The crystal structure of the complex between a bacterial PFK and an analog of the inhibitor PEP shows that the latter is bound to a regulatory site remote from the active site and that the protein has changed its quaternary conformation. The change induced by PEP closes the Fru-6P binding site (13). This is consistent with the observation that PEP inhibits by decreasing PFK’s apparent affinity for Fru-6P. Some residues that bind PEP are also involved in binding the allosteric activator ADP when PFK is in its active conformation. The opposite effects of binding activators and inhibitors to a single effector site result because it has two mutually exclusive conformations, that agree with the concerted allosteric model. The quaternary structure of the inactive conformation is less stable, which explains the PEP-induced dissociation of the PFK from T. thermoaquaticus .

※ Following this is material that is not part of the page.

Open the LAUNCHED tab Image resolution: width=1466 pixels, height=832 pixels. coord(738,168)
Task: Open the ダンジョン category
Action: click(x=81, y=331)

However, the transition between the two states R and T seen by X-ray crystallography cannot explain entirely the cooperativity of E. coli PFK toward Fru-6P. In the absence of ligand, free PFK is not in the inactive T0 state because (1) its crystal structure is that of the R state (14), and (2) it binds Fru-6P with high affinity and without any cooperativity (15). Presteady-state kinetics show that binding substrates and/or effectors to E. coli PFK is accompanied by conformational changes within the R state, which are slow enough to be rate-limiting for the catalytic cycle. Thus, the cooperativity of E. coli PFK is in part independent of the transition between the crystallographic R and T states and is due to a change in the rate-limiting step from a conformational change at low Fru-6P concentrations to phosphoryl transfer at high Fru-6P (9). Such a kinetic origin of cooperativity explains observations with some mutants that are difficult to fit with the concerted model, such as values of the Hill coefficient larger than the number of Fru-6P binding sites (16) and reversal of the influence of effectors, where PEP becomes an activator (17) and GDP an inhibitor.
7.4. Phosphorylation of Mammalian PFKs by Protein Kinase A
Mammalian PFKs are phosphorylated on specific sites by protein kinase A. This produces changes in kinetic properties and in the tendency to aggregate into octamers, but the physiological role of this phosphorylation is unknown.